We maintain a $750 million unsecured revolving credit facility (the “Facility”) that is scheduled to expire on August 31, 2012. Under certain circumstances, upon our request and with the consent of the lenders, the commitments under the Facility may be increased up to an additional $250 million and the expiration date of the Facility may be extended annually for additional one year periods.

Our total borrowings under the Facility as of December 31, 2011 and 2010 were $500 million. Borrowings under the Facility bear interest at either a Eurodollar rate (“LIBOR”) or a Prime rate, at our option, plus an applicable margin based upon certain financial ratios, determined and payable quarterly. The interest rate as of December 31, 2011 and 2010 were LIBOR plus 0.27%, and LIBOR plus 0.35% respectively. In addition, we pay a facility fee on the entire Facility. This facility fee varies with certain financial ratios and was 0.08% and 0.10% as of December 31, 2011 and 2010, respectively. The principal amount of borrowings, together with accrued interest, is due on the maturity date of August 31, 2012. As of December 31, 2011, $250 million is available under the Facility.

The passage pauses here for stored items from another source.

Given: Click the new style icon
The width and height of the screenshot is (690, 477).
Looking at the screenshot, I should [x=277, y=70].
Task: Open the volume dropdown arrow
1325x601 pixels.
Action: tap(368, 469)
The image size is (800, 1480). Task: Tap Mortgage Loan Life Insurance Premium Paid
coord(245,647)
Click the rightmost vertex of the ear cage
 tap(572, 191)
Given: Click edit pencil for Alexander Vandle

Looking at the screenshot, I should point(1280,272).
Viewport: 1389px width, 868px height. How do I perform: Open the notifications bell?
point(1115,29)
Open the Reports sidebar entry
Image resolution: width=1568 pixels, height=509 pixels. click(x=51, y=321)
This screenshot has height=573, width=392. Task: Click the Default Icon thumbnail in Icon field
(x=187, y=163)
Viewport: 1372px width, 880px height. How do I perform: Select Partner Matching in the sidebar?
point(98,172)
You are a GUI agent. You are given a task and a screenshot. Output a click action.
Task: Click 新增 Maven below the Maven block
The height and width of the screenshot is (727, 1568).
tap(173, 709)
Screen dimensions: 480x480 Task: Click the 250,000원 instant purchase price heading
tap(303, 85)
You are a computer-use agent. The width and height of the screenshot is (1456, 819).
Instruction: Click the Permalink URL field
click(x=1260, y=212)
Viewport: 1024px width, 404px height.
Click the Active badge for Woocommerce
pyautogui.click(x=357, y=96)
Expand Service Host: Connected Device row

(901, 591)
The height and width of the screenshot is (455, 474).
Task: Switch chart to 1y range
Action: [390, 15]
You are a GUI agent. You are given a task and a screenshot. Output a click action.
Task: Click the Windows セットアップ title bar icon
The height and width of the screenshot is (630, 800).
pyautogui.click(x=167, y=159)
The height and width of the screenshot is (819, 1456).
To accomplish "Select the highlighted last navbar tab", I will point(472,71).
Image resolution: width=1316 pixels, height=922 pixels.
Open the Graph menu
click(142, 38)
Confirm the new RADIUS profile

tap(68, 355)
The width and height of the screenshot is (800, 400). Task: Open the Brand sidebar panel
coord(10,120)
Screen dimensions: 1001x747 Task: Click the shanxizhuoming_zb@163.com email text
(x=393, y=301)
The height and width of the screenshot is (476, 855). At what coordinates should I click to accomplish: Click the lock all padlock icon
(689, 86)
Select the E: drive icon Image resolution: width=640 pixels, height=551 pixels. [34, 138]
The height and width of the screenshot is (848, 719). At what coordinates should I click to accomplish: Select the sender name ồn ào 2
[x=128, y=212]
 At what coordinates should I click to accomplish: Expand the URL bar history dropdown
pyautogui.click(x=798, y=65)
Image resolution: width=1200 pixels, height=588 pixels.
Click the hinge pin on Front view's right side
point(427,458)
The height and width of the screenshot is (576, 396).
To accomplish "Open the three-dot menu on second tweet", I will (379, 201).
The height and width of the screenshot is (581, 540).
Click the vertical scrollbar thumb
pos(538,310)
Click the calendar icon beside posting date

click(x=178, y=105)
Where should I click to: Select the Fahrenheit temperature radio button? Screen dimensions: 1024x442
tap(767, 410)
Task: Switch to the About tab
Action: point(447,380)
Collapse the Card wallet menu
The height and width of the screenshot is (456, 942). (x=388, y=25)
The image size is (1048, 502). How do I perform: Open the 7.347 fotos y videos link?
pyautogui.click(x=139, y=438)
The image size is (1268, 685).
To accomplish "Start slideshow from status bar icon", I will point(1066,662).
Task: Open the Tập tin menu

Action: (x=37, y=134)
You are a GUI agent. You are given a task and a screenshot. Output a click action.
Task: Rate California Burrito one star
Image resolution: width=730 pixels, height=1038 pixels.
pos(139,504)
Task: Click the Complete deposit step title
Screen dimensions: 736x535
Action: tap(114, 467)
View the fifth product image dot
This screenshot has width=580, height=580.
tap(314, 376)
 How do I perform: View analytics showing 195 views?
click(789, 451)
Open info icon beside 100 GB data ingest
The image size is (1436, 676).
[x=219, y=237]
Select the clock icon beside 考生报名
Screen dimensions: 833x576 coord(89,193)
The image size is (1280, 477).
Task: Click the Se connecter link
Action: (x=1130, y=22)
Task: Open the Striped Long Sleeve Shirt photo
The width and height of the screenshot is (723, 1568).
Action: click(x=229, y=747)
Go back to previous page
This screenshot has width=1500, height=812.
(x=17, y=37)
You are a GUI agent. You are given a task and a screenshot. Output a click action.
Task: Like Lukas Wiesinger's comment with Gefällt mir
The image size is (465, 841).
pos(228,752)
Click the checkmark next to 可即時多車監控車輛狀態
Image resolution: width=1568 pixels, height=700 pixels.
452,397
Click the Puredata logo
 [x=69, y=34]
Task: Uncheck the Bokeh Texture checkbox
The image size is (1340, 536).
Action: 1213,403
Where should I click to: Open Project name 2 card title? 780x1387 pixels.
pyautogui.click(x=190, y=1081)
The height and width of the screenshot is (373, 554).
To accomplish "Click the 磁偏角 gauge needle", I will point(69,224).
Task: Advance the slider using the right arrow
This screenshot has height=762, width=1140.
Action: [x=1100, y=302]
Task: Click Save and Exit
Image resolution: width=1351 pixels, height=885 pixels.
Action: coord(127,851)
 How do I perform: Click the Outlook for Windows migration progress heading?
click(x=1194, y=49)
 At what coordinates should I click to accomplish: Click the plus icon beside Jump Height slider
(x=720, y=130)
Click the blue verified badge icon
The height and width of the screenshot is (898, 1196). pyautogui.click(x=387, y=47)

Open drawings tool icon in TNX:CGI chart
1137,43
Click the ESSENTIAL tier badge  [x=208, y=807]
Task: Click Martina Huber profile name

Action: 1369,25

Interest expense recognized under the Facility represented the substantial portion of Interest expense on our consolidated income statements for 2011, 2010 and 2009.

The terms of the Facility require compliance with certain financial covenants that require us to maintain certain financial ratios related to interest coverage and financial leverage. As of December 31, 2011, we were in compliance with all such covenants.